Divad a écrit: |
D'où la question suivante, n'y a t-il pas selon toi une médiocrité massive de la société? Il y a dans ma question une grande part de désespoir quant à l'avenir d'une société toujours plus léthargique. Son réveil ne pourra ainsi avoir lieu qu'après des évènements de grandes ampleurs (écologique, identitaire...) et à mon avis violents. La démocratie fascisante nous dirigeant n'est que le reflet d'une société toujours plus replié sur elle même. Et voici ma dernière question: comment vois-tu l'avenir? Local, global? Penses-tu qu'une minorité puisse renverser la majorité en place ou voulant la place?! |
Salut Divad,
Parfois je partage ton intuition, à savoir qu'aucun sursaut n'est à attendre face à la léthargie rampante sans une guerre, une catastrophe climatique, un choc ultra-violent.
Et parfois, le plus souvent, j'essaie d'être attentif aux bruissements, aux frémissements des alternatives et à la façon dont, individuellement ou collectivement, la nouvelle génération parvient à se ménager des vacuoles de liberté et à déployer une vie intense, riche.
Nous traversons, comme l'avait dit Guattari, des années d'hiver depuis 1980, après la très belle période des 30 glorieuses et la vitalité magnifique des années soixante et soixante-dix qui se lit au dynamisme politique, à la fréquence des expérimentations, à la qualité de la production littéraire ou musicale, etc. C'est en tout cas ce que je ressens.
J'ai la chance de vivre dans un milieu assez militant et artiste (ma femme est syndicaliste, toute ma belle-famille milite au NPA, à la Ligue des droits de l'homme, mes amis du Vercors sont des activistes engagés) et forcément, mon regard est différent parce que je vois beaucoup de luttes se faire et d'expérimentations artistiques très intéressantes se mettre en place, se déployer. Je pense que l'avenir, en occident, se jouera sur la capacité des mouvements de fond (écologie, art engagé, alternatives urbaines et rurales, décroissance, errorisme, boboisme pourquoi pas…) à contaminer la société.
Je ne crois pas que ça passera par un événement violent parce que le pacifisme est très ancré — en tout cas pas par un événement violent endogène (que j'appelle pourtant dans la Volte). Je crois que ce sera viral, alternatif, à côté, en dessous ou en dehors des réseaux de pouvoir. La nouvelle génération militante est très intelligente, elle est née dans le capitalisme et elle le connaît du dedans. Elle connaît son pouvoir extraordinaire de récupération. Elle saura un jour faire un trou de taupe dedans, s'en libérer et revenir à l'échange non-marchand, au pari de la générosité sur la réussite individuelle. Ça se fait déjà, ça et là.

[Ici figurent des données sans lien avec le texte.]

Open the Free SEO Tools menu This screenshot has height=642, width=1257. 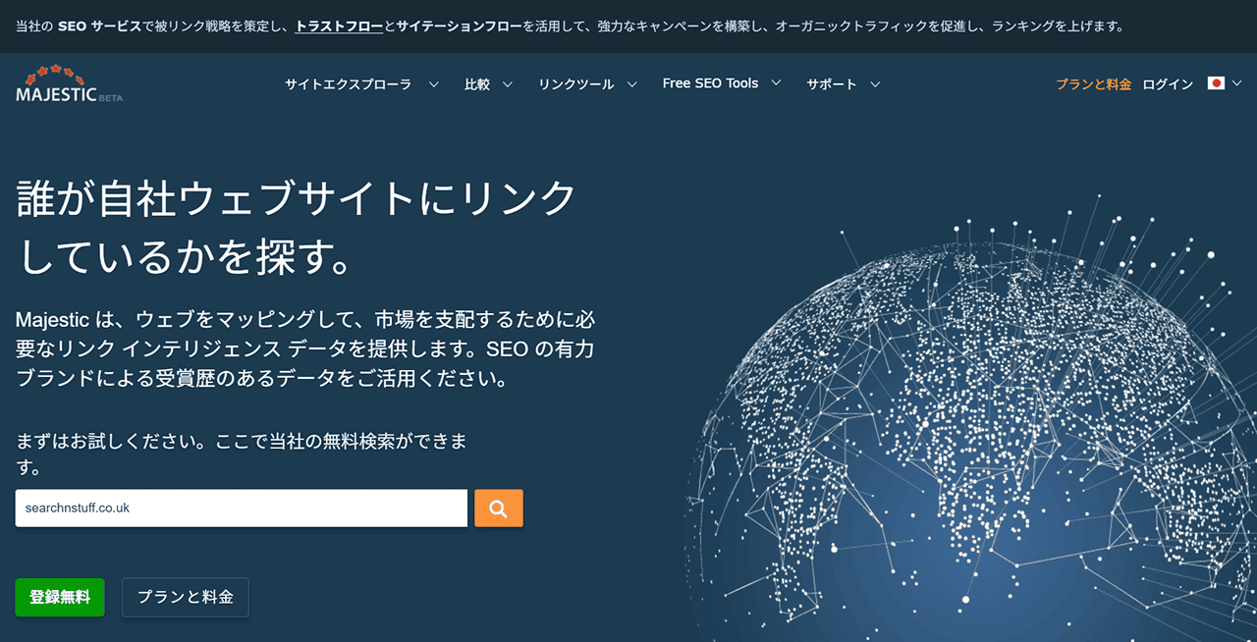pos(710,83)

Quand au système global, l'enjeu n'est pas le pouvoir, de le prendre ou de le remplacer : l'enjeu est de se libérer du pouvoir, et de libérer les forces de vie partout où elles sont emprisonnées, contraintes, édulcorées, anesthésiées. Il y a de grandes chances que ça se passe hors des systèmes politiques et hors du jeu électoral, par des créations à part. Le Tiqqun dirait des Communes, oui, pourquoi pas, c'est-à-dire des associations libres de gens portant des valeurs et des rêves communs.

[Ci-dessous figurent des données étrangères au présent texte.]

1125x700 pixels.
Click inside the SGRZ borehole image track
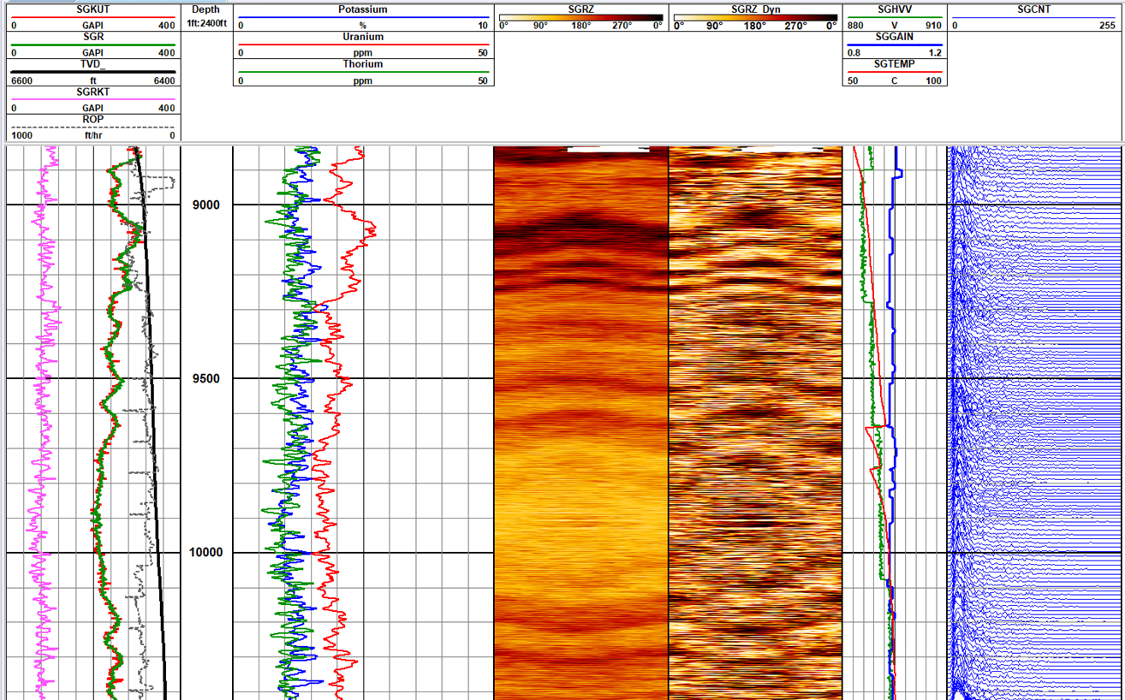[579, 385]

En gros, je suis assez optimiste parce que toutes les conditions sont là pour la liberté. Ma grande angoisse est qu'on ne perçoive pas à quel point cette liberté est menacée par nos propres peurs endogènes et par une demande frénétique de contrôle et de gestion qui vient, en partie, de l'incapacité des gens à acter et à agir ces conditions de la liberté. C'est cette demande de contrôle, d'autocontrôle, qui appelle un tel développement de l'enveloppe techno autour de nous et favorise une anesthésie générale. Le peuple est liberticide, parfois…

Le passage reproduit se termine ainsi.